Nobel Peace Prize Laureates Call on NBC To Cancel Pro-war Reality Show, 'Stars Earn Stripes'
August 16, 2012
Jody Williams, Desmond Tutu, Mairead Maguire, Shirin Ebadi, José Ramos-Horta, Adolfo Pérez Esquivel, Oscar Arias Sanchez, Rigoberta Menchú Tum and Betty Williams / The Guardian
Commentary: As Nobel Peace Prize Laureates, it is our belief that this program [Stars Earn Stripes] pays homage to no one anywhere and continues and expands on an inglorious tradition of glorifying war and armed violence. Military training is not to be compared, subtly or otherwise, with athletic competition by showing commercials throughout the Olympics. Preparing for war is neither amusing nor entertaining. Real war is down-in-the-dirt deadly.
NBC's 'Stars Earn Stripes' Continues an Inglorious Tradition of Glorifying War
As Nobel Peace Prize laureates,
we call on NBC to cancel this
reality TV show that likens military combat
to Olympic athletics.
LONDON (August 13, 2012) -- During the Olympics, touted as a time for comity and peace among nations, millions [in North America] first learned that NBC would be premiering a new "reality" TV show. The commercials announcing "Stars Earn Stripes" were shown, seemingly endlessly, throughout the athletic competition, noting that its premier would be Monday 13 August, following the end of the Olympic Games.

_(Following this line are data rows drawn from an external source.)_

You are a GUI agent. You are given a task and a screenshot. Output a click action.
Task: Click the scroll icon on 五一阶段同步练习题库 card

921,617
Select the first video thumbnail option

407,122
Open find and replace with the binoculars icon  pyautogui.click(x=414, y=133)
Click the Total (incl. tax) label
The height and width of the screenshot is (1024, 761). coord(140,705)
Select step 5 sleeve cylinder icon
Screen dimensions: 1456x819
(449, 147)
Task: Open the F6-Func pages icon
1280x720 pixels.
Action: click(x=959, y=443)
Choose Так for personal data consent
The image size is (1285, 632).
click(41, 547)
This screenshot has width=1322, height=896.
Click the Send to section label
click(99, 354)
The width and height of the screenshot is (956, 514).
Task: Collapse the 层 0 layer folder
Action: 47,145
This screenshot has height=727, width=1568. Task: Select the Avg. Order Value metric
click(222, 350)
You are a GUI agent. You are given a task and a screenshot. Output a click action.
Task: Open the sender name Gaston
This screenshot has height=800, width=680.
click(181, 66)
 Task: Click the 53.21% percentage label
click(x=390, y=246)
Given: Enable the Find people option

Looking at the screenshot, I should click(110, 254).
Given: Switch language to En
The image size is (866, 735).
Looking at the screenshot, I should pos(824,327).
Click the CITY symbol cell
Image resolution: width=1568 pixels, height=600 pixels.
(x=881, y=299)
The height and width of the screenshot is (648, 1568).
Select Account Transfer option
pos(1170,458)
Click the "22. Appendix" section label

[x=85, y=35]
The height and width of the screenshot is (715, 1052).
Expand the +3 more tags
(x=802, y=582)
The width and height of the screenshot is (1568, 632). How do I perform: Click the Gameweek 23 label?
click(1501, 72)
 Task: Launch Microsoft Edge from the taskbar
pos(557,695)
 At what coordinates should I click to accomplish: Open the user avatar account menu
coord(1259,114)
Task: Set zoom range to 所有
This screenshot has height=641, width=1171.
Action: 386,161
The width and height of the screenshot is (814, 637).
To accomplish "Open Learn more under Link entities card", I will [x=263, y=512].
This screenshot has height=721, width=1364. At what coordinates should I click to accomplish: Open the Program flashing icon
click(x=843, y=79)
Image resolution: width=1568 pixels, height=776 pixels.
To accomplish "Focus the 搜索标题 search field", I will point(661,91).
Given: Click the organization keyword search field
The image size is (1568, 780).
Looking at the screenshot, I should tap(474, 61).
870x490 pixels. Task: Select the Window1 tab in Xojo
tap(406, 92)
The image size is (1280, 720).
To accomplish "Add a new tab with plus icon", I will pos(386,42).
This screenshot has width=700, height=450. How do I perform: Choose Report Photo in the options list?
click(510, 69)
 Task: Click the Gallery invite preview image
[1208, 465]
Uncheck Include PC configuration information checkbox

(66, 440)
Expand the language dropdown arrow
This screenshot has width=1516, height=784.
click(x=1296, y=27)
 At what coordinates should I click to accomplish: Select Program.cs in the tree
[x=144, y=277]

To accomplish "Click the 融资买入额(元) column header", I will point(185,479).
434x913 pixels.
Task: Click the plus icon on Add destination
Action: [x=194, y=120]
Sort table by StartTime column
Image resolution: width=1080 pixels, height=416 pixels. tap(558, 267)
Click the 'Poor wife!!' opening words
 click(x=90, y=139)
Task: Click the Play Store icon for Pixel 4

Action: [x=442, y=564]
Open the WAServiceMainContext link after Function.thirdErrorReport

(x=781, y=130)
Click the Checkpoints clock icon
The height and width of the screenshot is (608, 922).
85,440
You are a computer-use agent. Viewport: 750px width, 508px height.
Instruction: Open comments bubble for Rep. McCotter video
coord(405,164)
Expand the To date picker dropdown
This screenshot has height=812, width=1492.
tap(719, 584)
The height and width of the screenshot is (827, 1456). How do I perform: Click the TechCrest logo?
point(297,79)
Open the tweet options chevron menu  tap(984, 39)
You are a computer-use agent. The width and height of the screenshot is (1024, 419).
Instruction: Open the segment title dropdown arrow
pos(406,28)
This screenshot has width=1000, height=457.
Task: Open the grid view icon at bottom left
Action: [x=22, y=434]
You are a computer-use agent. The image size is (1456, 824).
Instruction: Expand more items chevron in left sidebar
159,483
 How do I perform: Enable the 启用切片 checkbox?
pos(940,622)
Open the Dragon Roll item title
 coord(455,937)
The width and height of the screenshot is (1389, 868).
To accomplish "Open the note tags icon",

That might seem innocuous since spectacular, high-budget sporting events of all types are regular venues for airing new products, televisions shows and movies. But "Stars Earn Stripes" is not just another reality show. Hosted by retired four-star General Wesley Clark, the program pairs minor celebrities with US military personnel and puts them through simulated military training, including some live-fire drills and helicopter drops.
The official NBC website for the show touts "the fast-paced competition" as "pay[ing] homage to the men and women who serve in the US armed forces and our first-responder services".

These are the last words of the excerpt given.